** start of Reading passage **
As $\varphi(-x)= \varphi(x)$, $\varphi$ is an even function. Thus the integral to be computed is

$$\tag{0}2\int_{0}^{\frac{\pi}{2}} [2\sin |x| + \cos |x|] =2\int_{0}^{\frac{\pi}{2}} [f(x)] dx$$

with $f(x):=2\sin(x) + \cos(x).$

It is very important to situate the abscissa of the jump. To have a clear idea of it, one needs to plot the curves of $y=f(x)$. See figure below (where the other part of the curve of $y=\varphi(x)$ is represented as well).
** end of Reading passage **
** start of Record list **
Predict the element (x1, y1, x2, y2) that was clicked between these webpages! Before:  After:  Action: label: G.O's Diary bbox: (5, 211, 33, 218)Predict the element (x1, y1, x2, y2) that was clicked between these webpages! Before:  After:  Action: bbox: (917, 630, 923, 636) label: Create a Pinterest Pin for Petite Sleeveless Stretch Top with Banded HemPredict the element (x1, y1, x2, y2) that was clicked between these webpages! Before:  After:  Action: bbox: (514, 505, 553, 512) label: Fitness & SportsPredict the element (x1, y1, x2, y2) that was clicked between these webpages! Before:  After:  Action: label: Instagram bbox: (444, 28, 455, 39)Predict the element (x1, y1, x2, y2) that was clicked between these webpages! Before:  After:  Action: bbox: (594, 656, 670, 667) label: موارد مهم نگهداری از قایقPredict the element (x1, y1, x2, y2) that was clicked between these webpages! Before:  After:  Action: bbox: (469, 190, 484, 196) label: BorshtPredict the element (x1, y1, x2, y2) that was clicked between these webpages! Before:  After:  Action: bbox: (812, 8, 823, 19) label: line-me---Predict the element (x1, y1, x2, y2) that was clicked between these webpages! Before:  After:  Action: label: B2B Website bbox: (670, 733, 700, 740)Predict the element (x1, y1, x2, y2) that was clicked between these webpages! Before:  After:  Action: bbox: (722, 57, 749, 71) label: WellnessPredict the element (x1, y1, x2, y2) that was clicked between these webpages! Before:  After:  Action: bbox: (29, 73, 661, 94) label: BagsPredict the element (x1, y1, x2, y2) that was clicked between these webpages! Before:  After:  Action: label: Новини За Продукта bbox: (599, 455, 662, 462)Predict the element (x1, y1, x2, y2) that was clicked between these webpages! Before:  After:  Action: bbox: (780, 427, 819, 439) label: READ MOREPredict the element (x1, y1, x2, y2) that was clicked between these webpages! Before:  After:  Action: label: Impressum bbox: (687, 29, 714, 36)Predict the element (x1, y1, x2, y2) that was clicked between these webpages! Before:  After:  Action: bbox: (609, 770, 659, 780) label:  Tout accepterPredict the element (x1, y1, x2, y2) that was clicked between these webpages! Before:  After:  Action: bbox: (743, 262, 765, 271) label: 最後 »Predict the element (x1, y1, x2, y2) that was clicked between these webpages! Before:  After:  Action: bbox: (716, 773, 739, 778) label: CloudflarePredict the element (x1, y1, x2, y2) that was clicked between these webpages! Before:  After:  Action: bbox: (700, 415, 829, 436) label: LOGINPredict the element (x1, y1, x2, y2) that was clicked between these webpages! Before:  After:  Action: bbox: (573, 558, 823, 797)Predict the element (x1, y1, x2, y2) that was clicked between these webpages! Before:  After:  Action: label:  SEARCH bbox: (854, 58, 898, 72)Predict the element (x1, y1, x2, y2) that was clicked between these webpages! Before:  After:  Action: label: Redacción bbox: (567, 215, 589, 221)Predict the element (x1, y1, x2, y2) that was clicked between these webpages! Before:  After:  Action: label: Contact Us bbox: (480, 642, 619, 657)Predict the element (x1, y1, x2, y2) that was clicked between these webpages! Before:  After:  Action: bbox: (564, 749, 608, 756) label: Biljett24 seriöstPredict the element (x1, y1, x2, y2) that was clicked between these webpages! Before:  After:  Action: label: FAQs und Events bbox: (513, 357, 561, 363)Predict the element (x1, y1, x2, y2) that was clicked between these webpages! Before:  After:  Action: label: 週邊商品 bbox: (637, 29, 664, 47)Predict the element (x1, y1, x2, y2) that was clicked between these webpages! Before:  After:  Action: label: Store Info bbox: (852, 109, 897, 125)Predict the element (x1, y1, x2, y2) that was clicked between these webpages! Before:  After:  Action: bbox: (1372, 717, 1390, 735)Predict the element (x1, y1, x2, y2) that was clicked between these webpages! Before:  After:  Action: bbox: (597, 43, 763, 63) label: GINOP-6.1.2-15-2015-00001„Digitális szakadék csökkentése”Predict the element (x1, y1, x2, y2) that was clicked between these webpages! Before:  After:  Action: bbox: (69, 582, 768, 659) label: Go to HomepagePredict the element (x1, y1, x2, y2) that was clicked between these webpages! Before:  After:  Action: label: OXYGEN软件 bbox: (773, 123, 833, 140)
** end of Record list **
* _Direction 1_
Shorten the paragraph of the passage on the integral that begins "It is very important to situate the abscissa", keeping its main facts.
* _Direction 2_
Copy the passage on the integral word for word from "It is very important" to "represented as well).".
* _Direction 3_
Go on with the passage on the integral from the point where it stops.

* _Exercise answer 1_
Finding the x-position of the jump is key. Plotting the curve $y=f(x)$ makes it clear. The figure below shows this curve along with the other part of $y=\varphi(x)$.

* _Exercise answer 2_
It is very important to situate the abscissa of the jump. To have a clear idea of it, one needs to plot the curves of $y=f(x)$. See figure below (where the other part of the curve of $y=\varphi(x)$ is represented as well).

* _Exercise answer 3_
let:

$$x_0=2 \tan^{-1}(1/3)\approx 0.6435. \ \ \text{(Explanation at the bottom)}$$

For $0<x<x_0$, $[f(x)]=2.$

For $x>x_0$, $[f(x)]=3.$

Thus, using (0), the result is obtained by computing the area of 2 rectangles:

$$2(2 x_0+3(\dfrac{\pi}{2}-x_0))=3 \pi-2x_0=3\pi-4 \tan^{-1}(1/3)$$

enter image description here

Explanation of the result in (1): We have to find the solutions of

$$\tag{2}2\sin(x)+cos(x)=2.$$

Using Weierstrass substitution formulas (https://en.wikipedia.org/wiki/Tangent_half-angle_substitution), (2) is equivalent to:

$$\tag{3}2\dfrac{2t}{1+t^2}+\dfrac{1-t^2}{1+t^2}=2.$$

whence quadratic equation $3t^2-4t+1=0$ with solutions $t=1$ corresponding to $\pi/2$ and $t=1/3$. Thus, as $t=tan(x/2)$, $x_0=2 \tan^{-1}(1/3)$.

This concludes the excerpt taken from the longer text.